Isakan kecil mulai terdengar dari bibir Kirana, ia terus menangis selama beberapa saat. Dengan perlahan ia mengangkat kepala, matanya menyapu apartemennya yang sunyi lalu beranjak dari tempatnya berjongkok. Ia berjalan dengan lunglai ke sofa dan meringkuk disana. Kali ini ia memandang segala sesuatunya dari sisi yang berbeda. Drama kehidupan itu sulit dipahami untuknya.
Dengan gerakan lambat Kirana merogoh ponselnya, menekan nomor orang yang paling bisa memahami dan menyayanginya. "Bulek... aku harus bagaimana? Bulek aku mau menolongnya... supaya dia bahagia..." Kirana terus bicara sambil terisak dan tidak terlalu mengerti apa yang bibinya bicarakan di ujung telepon. "Iya... aku cinta dia," setelah itu hubungan komunikasi mereka terputus, baterai ponsel Kirana habis. Sambil meringkuk Kirana terus menangis hingga ia jatuh tertidur.
___
Dada Dylan terasa sakit dan nyeri, tenggorokannya tercekat. Sesekali ia mengusap dengan kasar air matanya yang tidak kuasa ia tahan. Ia merasa begitu mudahnya dibodohi. "Sial! Sial! Sial! Brengsek!" Dylan berteriak sambil menghentak-hentakkan kemudi mobil dengan kepalan tangannya.
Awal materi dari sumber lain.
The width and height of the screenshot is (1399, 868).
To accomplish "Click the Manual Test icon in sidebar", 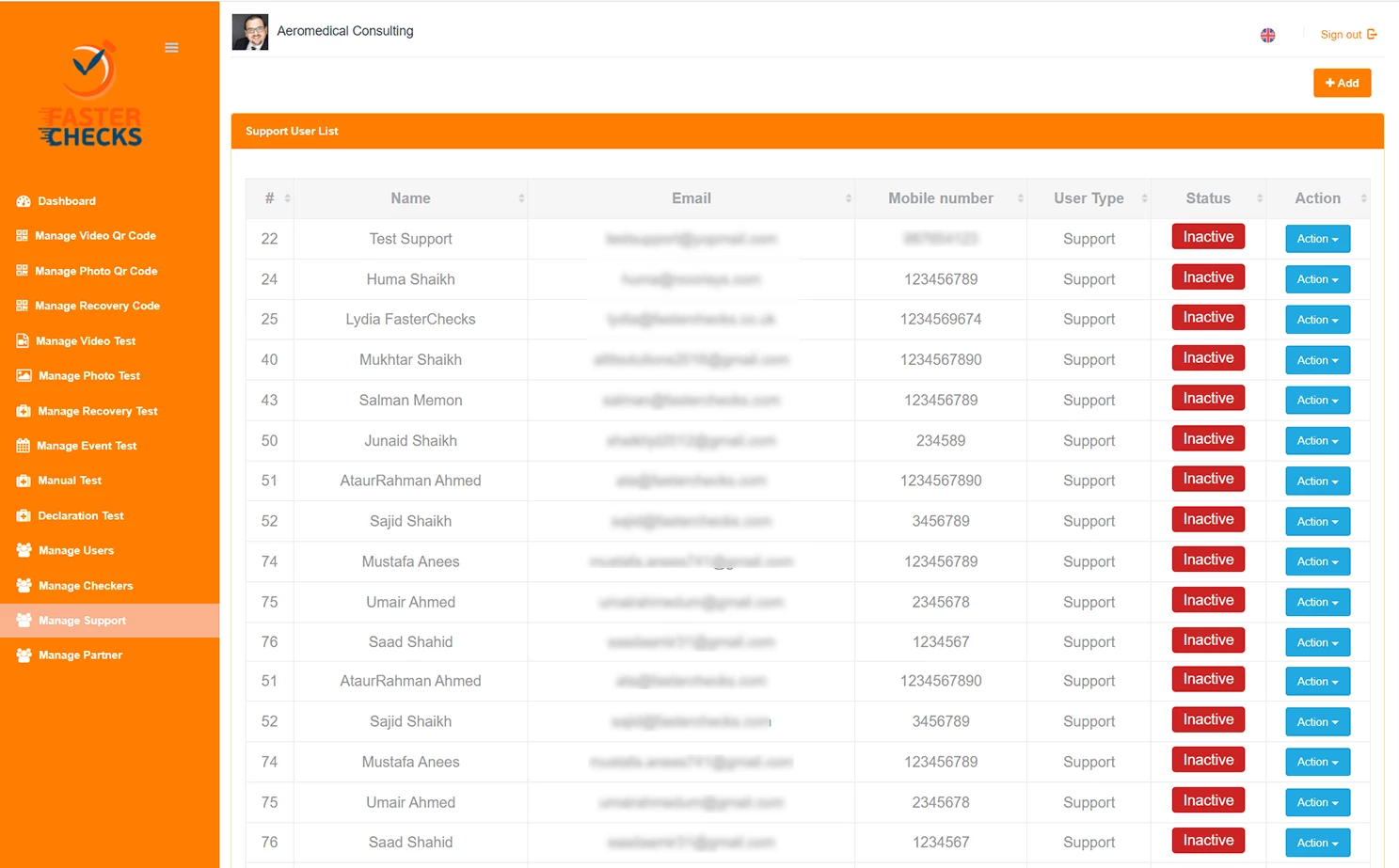I will pos(23,480).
Ada dua perasaan yang berkecamuk didalam hatinya saat mengetahui wanita itu masih hidup, antara sedih dan marah semua saling tumpang tindih. Sedih karena selama ini dia merasa hidup seorang diri, sedih hidupnya selalu dalam penyesalan karena menganggapnya benar-benar tidak ada, sedih karena di dalam hatinya yang paling dalam merasa bersyukur wanita itu masih hidup. Marah karena wanita itu tidak pernah mencarinya dan mengetahui bahwa wanita itu benar-benar tidak menginginkan dirinya. Wanita yang selalu ia panggil mama dalam mimpinya dan paling membuatnya dirinya marah karena ia tidak pernah bisa membencinya meski ingin.
Dylan meminggirkan mobilnya di jalur lambat, ia menempelkan keningnya di kemudi−mulai menangis sejadi-jadinya seperti anak kecil. Ia mengepalkan tangannya memukul-mukul dadanya yang terasa sesak dan sakit.
Dylan mengangkat kepalanya , tatapannya jauh lurus ke depan, nafasnya memburu. Wajahnya langsung memanas dipenuhi amarah. Ia memindahkan persneling dan langsung menginjak pedal gas.
Dylan membuka pintu gerbang dan menerobos masuk ke dalam rumah dengan kasar. Ia memanggil-manggil ayahnya dan memeriksa seisi rumah, amarahnya semakin memuncak ketika tahu ayahnya tidak ada.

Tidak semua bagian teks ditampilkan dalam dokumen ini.